* **ACTIVITY**
Every record must be repeated exactly, with no omission.
DATA SUPPLIED Start Marker
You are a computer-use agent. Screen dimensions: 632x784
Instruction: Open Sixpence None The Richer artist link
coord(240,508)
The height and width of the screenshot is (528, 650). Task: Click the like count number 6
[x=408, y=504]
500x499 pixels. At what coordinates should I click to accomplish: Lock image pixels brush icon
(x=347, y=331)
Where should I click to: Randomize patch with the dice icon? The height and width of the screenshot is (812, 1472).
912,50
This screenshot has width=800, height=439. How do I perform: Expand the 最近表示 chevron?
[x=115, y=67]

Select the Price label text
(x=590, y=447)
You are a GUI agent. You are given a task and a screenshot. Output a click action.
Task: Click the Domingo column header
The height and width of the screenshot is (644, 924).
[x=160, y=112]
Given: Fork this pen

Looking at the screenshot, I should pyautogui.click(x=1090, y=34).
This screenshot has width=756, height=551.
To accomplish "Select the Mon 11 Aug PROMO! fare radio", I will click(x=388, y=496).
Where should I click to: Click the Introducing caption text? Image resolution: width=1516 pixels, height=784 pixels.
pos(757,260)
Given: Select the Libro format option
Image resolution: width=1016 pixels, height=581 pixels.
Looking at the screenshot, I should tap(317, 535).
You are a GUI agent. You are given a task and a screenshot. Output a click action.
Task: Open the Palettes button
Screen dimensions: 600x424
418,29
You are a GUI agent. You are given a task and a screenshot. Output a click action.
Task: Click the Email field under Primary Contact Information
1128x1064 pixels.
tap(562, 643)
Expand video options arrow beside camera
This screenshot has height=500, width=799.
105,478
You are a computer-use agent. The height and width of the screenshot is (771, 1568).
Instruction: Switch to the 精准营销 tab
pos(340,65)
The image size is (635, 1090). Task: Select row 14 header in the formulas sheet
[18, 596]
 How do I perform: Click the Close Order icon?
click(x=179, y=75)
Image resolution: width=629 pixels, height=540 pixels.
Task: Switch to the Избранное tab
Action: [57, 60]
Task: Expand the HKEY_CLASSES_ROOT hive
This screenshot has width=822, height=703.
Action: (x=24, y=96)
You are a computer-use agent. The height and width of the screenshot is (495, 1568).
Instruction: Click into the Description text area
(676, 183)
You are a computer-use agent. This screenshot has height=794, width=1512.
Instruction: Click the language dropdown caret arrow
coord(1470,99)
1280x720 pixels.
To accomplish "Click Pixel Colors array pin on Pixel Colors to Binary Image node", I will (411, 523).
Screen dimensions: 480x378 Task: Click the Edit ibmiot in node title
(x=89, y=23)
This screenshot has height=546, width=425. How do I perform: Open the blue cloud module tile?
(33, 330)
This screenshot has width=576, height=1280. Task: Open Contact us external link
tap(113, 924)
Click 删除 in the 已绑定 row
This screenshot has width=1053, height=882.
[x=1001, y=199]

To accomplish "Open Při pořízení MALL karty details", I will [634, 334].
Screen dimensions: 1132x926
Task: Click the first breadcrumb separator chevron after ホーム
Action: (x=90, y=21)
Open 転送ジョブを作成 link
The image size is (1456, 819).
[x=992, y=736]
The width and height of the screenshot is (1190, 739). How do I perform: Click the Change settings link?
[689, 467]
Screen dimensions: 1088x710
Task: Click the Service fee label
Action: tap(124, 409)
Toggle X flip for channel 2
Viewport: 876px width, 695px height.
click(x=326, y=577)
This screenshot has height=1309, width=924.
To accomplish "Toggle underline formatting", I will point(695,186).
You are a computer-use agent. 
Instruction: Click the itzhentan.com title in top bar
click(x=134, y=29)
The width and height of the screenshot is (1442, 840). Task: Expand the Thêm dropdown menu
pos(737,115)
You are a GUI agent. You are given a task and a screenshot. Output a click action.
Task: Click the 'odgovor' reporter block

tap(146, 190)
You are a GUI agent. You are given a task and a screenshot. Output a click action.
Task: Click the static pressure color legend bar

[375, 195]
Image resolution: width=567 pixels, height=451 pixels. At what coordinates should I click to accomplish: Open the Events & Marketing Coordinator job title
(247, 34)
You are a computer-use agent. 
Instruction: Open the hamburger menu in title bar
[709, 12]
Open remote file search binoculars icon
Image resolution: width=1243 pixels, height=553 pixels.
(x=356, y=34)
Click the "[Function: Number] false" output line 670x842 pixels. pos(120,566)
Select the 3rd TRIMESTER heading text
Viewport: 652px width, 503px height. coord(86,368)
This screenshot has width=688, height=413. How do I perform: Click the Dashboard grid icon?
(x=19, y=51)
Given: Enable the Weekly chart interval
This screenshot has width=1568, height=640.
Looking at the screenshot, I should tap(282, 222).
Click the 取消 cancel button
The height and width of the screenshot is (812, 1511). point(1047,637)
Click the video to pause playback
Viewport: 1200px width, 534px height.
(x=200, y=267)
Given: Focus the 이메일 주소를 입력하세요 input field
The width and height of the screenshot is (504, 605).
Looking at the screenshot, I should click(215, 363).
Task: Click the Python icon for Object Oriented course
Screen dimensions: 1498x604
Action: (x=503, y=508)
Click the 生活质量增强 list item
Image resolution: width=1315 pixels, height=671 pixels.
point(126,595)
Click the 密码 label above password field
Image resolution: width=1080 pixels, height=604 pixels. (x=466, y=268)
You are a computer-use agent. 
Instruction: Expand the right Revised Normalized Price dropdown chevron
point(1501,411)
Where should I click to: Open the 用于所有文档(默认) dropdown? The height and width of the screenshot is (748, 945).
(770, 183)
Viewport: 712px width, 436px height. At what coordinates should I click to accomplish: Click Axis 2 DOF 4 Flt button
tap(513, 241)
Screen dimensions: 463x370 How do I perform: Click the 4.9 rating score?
DATA SUPPLIED End Marker
* **SOLUTION TO THE EXERCISE**
You are a computer-use agent. Screen dimensions: 632x784
Instruction: Open Sixpence None The Richer artist link
coord(240,508)
The height and width of the screenshot is (528, 650). Task: Click the like count number 6
[x=408, y=504]
500x499 pixels. At what coordinates should I click to accomplish: Lock image pixels brush icon
(x=347, y=331)
Where should I click to: Randomize patch with the dice icon? The height and width of the screenshot is (812, 1472).
912,50
This screenshot has width=800, height=439. How do I perform: Expand the 最近表示 chevron?
[x=115, y=67]

Select the Price label text
(x=590, y=447)
You are a GUI agent. You are given a task and a screenshot. Output a click action.
Task: Click the Domingo column header
The height and width of the screenshot is (644, 924).
[x=160, y=112]
Given: Fork this pen

Looking at the screenshot, I should pyautogui.click(x=1090, y=34).
This screenshot has width=756, height=551.
To accomplish "Select the Mon 11 Aug PROMO! fare radio", I will click(x=388, y=496).
Where should I click to: Click the Introducing caption text? Image resolution: width=1516 pixels, height=784 pixels.
pos(757,260)
Given: Select the Libro format option
Image resolution: width=1016 pixels, height=581 pixels.
Looking at the screenshot, I should tap(317, 535).
You are a GUI agent. You are given a task and a screenshot. Output a click action.
Task: Open the Palettes button
Screen dimensions: 600x424
418,29
You are a GUI agent. You are given a task and a screenshot. Output a click action.
Task: Click the Email field under Primary Contact Information
1128x1064 pixels.
tap(562, 643)
Expand video options arrow beside camera
This screenshot has height=500, width=799.
105,478
You are a computer-use agent. The height and width of the screenshot is (771, 1568).
Instruction: Switch to the 精准营销 tab
pos(340,65)
The image size is (635, 1090). Task: Select row 14 header in the formulas sheet
[18, 596]
 How do I perform: Click the Close Order icon?
click(x=179, y=75)
Image resolution: width=629 pixels, height=540 pixels.
Task: Switch to the Избранное tab
Action: [57, 60]
Task: Expand the HKEY_CLASSES_ROOT hive
This screenshot has width=822, height=703.
Action: (x=24, y=96)
You are a computer-use agent. The height and width of the screenshot is (495, 1568).
Instruction: Click into the Description text area
(676, 183)
You are a computer-use agent. This screenshot has height=794, width=1512.
Instruction: Click the language dropdown caret arrow
coord(1470,99)
1280x720 pixels.
To accomplish "Click Pixel Colors array pin on Pixel Colors to Binary Image node", I will (411, 523).
Screen dimensions: 480x378 Task: Click the Edit ibmiot in node title
(x=89, y=23)
This screenshot has height=546, width=425. How do I perform: Open the blue cloud module tile?
(33, 330)
This screenshot has width=576, height=1280. Task: Open Contact us external link
tap(113, 924)
Click 删除 in the 已绑定 row
This screenshot has width=1053, height=882.
[x=1001, y=199]

To accomplish "Open Při pořízení MALL karty details", I will [634, 334].
Screen dimensions: 1132x926
Task: Click the first breadcrumb separator chevron after ホーム
Action: (x=90, y=21)
Open 転送ジョブを作成 link
The image size is (1456, 819).
[x=992, y=736]
The width and height of the screenshot is (1190, 739). How do I perform: Click the Change settings link?
[689, 467]
Screen dimensions: 1088x710
Task: Click the Service fee label
Action: tap(124, 409)
Toggle X flip for channel 2
Viewport: 876px width, 695px height.
click(x=326, y=577)
This screenshot has height=1309, width=924.
To accomplish "Toggle underline formatting", I will point(695,186).
You are a computer-use agent. 
Instruction: Click the itzhentan.com title in top bar
click(x=134, y=29)
The width and height of the screenshot is (1442, 840). Task: Expand the Thêm dropdown menu
pos(737,115)
You are a GUI agent. You are given a task and a screenshot. Output a click action.
Task: Click the 'odgovor' reporter block

tap(146, 190)
You are a GUI agent. You are given a task and a screenshot. Output a click action.
Task: Click the static pressure color legend bar

[375, 195]
Image resolution: width=567 pixels, height=451 pixels. At what coordinates should I click to accomplish: Open the Events & Marketing Coordinator job title
(247, 34)
You are a computer-use agent. 
Instruction: Open the hamburger menu in title bar
[709, 12]
Open remote file search binoculars icon
Image resolution: width=1243 pixels, height=553 pixels.
(x=356, y=34)
Click the "[Function: Number] false" output line 670x842 pixels. pos(120,566)
Select the 3rd TRIMESTER heading text
Viewport: 652px width, 503px height. coord(86,368)
This screenshot has width=688, height=413. How do I perform: Click the Dashboard grid icon?
(x=19, y=51)
Given: Enable the Weekly chart interval
This screenshot has width=1568, height=640.
Looking at the screenshot, I should tap(282, 222).
Click the 取消 cancel button
The height and width of the screenshot is (812, 1511). point(1047,637)
Click the video to pause playback
Viewport: 1200px width, 534px height.
(x=200, y=267)
Given: Focus the 이메일 주소를 입력하세요 input field
The width and height of the screenshot is (504, 605).
Looking at the screenshot, I should click(215, 363).
Task: Click the Python icon for Object Oriented course
Screen dimensions: 1498x604
Action: (x=503, y=508)
Click the 生活质量增强 list item
Image resolution: width=1315 pixels, height=671 pixels.
point(126,595)
Click the 密码 label above password field
Image resolution: width=1080 pixels, height=604 pixels. (x=466, y=268)
You are a computer-use agent. 
Instruction: Expand the right Revised Normalized Price dropdown chevron
point(1501,411)
Where should I click to: Open the 用于所有文档(默认) dropdown? The height and width of the screenshot is (748, 945).
(770, 183)
Viewport: 712px width, 436px height. At what coordinates should I click to accomplish: Click Axis 2 DOF 4 Flt button
tap(513, 241)
Screen dimensions: 463x370 How do I perform: Click the 4.9 rating score?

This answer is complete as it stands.